[Data supplied]
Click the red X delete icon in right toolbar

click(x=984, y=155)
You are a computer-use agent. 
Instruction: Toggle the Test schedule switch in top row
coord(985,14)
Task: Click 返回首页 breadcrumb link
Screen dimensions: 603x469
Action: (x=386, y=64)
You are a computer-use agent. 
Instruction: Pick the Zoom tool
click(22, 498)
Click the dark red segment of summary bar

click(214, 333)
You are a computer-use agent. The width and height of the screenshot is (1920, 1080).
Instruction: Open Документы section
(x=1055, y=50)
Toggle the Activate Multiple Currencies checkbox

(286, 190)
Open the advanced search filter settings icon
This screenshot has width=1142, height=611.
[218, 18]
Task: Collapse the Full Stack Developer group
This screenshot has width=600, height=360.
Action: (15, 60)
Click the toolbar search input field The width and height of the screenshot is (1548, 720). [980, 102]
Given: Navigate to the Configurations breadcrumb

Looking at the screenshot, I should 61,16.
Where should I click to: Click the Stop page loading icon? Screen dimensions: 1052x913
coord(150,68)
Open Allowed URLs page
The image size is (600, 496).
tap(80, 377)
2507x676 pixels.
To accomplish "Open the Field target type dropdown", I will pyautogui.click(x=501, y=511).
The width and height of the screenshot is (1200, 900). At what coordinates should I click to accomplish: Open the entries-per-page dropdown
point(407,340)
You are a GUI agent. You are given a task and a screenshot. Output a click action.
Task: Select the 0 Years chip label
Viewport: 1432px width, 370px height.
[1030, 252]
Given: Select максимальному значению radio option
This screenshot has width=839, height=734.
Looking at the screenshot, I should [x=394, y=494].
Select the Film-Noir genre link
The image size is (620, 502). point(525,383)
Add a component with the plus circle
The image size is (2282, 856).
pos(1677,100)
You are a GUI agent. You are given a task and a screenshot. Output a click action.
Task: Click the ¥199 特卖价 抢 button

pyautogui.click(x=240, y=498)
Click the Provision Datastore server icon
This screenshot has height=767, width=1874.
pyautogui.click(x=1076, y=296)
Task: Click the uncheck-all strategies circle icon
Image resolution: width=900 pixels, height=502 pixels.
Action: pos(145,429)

[Exercise directions] Only the lines above starting with the one with "Toggle the Activate" and going through the one with "Task: Collapse the Full Stack Developer group" are to be copied, word for word and with both ends kept.

[Answer below]
Toggle the Activate Multiple Currencies checkbox

(286, 190)
Open the advanced search filter settings icon
This screenshot has width=1142, height=611.
[218, 18]
Task: Collapse the Full Stack Developer group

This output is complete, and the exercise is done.